12/12/2019 by BBC Radio 4
Melvyn Bragg and guests discuss the history and social impact of coffee. From its origins in Ethiopia, coffea arabica spread through the Ottoman Empire before reaching Western Europe where, in the 17th century, coffee houses were becoming established. There, caffeinated customers stayed awake for longer and were more animated, and this helped to spread ideas and influence culture. Coffee became a colonial product, grown by slaves or indentured labour, with coffea robusta replacing arabica where disease had struck, and was traded extensively by the Dutch and French empires; by the 19th century, Brazil had developed into a major coffee producer, meeting demand in the USA that had grown on the waggon trails.
Professor of 18th Century Literature at Royal Holloway, University of London
Professor of 18th Century Studies at Queen Mary University of London
Professor in Modern History at the University of Hertfordshire
Producer: Simon Tillotson
Listen Date: 2020-02-11
- While I was listening to this, I was thinking ‘Hey, this is repeating a lot of the stuff that I read in this book back in the day and refreshing my memory on that.’ Then I checked the episode page and realised that it’s because the panelist, Markman Ellis, was the guy who wrote the book. Well of course.

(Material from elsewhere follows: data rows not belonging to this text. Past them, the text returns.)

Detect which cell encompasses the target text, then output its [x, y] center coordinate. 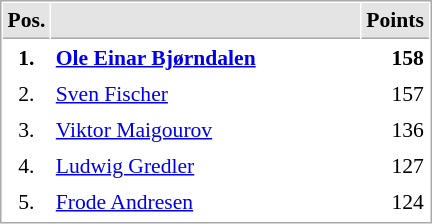
127 [396, 165]
2. [26, 93]
Sven Fischer [206, 93]
Points [396, 21]
Ole Einar Bjørndalen [206, 57]
Pos. [26, 21]
Ludwig Gredler [206, 165]
5. [26, 201]
158 [396, 57]
1. [26, 57]
Frode Andresen [206, 201]
3. [26, 129]
4. [26, 165]
136 [396, 129]
Viktor Maigourov [206, 129]
124 [396, 201]
157 [396, 93]
Capture the cell that displays the provided text and extract its [X, Y] central coordinate. 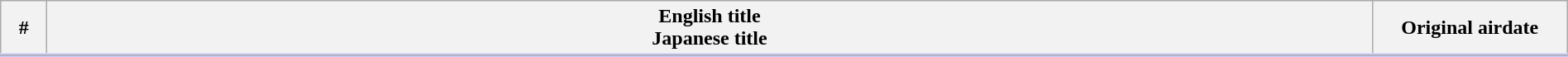
Original airdate [1470, 28]
# [24, 28]
English title Japanese title [710, 28]
From the cell containing the given text, extract its center point as [x, y] coordinate. 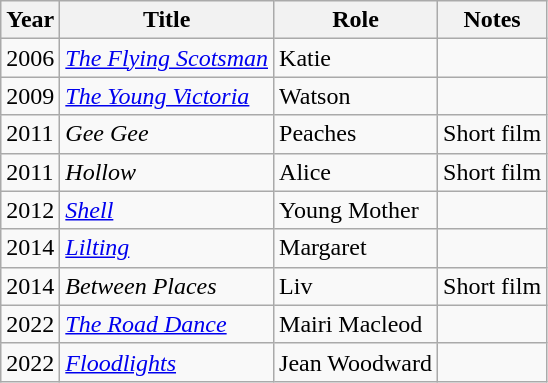
Margaret [356, 248]
2009 [30, 96]
Liv [356, 286]
Floodlights [167, 362]
2012 [30, 210]
Hollow [167, 172]
Watson [356, 96]
Lilting [167, 248]
Title [167, 20]
Shell [167, 210]
Role [356, 20]
Alice [356, 172]
The Flying Scotsman [167, 58]
Notes [492, 20]
The Road Dance [167, 324]
Katie [356, 58]
Mairi Macleod [356, 324]
Young Mother [356, 210]
The Young Victoria [167, 96]
Jean Woodward [356, 362]
Gee Gee [167, 134]
2006 [30, 58]
Between Places [167, 286]
Peaches [356, 134]
Year [30, 20]
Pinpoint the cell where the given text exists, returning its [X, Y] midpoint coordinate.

- The episode has the lovely line ‘The dervishes whirled because of coffee.’
- And also a bit about how the coffee house led to the birth of a newspaper – which would have news written up and then pinned to the wall of the coffee house – but which also called for tempered writing, so it also invented politeness. Which of course has a Discworld connect:
“Do you know where ‘policeman’ comes from, sir? … ‘Polis’ used to mean ‘city’, said Carrot. That’s what policeman means: ‘a man for the city’. Not many people knew that. The word ‘polite’ comes from ‘polis’, too. It used to mean the proper behaviour from someone living in a city.”
- Though the lspace page warns that this is rubbish, and that ‘politeness’ comes from the Latin word for polishing. Still a lovely sentiment though; and ties up with the point made later on that coffee is a drink that can’t flourish outside the cities.
- The biggest insight from this episode was that coffee houses were a weird mix of form and function. They started as meeting places for people who wanted to discuss work, and so didn’t want to get drunk; or at least be around drunks. Then they became open to the public for anybody to come in, drink coffee, and chat with strangers (the function of a city, again). And that made them tremendously useful, so much so that they reincorporated as private clubs so that that useful information wouldn’t leak out beyond the members. For example: Lloyds of London.
- Another way to think about it is that the coffee house is the material form of the right to form associations.
- I had read about this before, possibly in The Coffee House itself, but got reminded – Italy has a price cap (or differential taxation?) on coffee served to go / drunk at a bar versus what you sit down at a table for. This changed the coffee culture there to drinking a shot of espresso standing up and then moving on. So much so that Starbucks has trouble spreading in Italy both for price reasons and cultural reasons.
- Obvious when you think of it but I didn’t until it was pointed out: coffee is a drink of the city because making it is so complex that there aren’t enough people in the countryside to do it at scale. It has to be roasted, ground, and then brewed; and a large population allows for division of labour, while if you have to do all that yourself, it’s simpler to just brew tea – especially and ironically if you’re a coffee plantation worker. But what about instant coffee?
- And being an urban drink explains to some extent why Starbucks is much more prevalent in American Democratic states than Republican ones.
- Also interesting in the episode, and completely new to me: the tragic story of Haitian coffee. Haiti used to be the largest coffee producer in the world, and slaves were working the coffee plantations. When the slaves had a revolution, they first destroyed the plantations in anger or in war. When they tried to set up the plantations themselves, the rest of the world refused to buy from a black republic.
- Made me giggle: Judith Hawley talking about how Starbucks takeaway cups are infantilising drinks – mostly milk if they’re lattes, and with the protective cap, they look like sippy cups.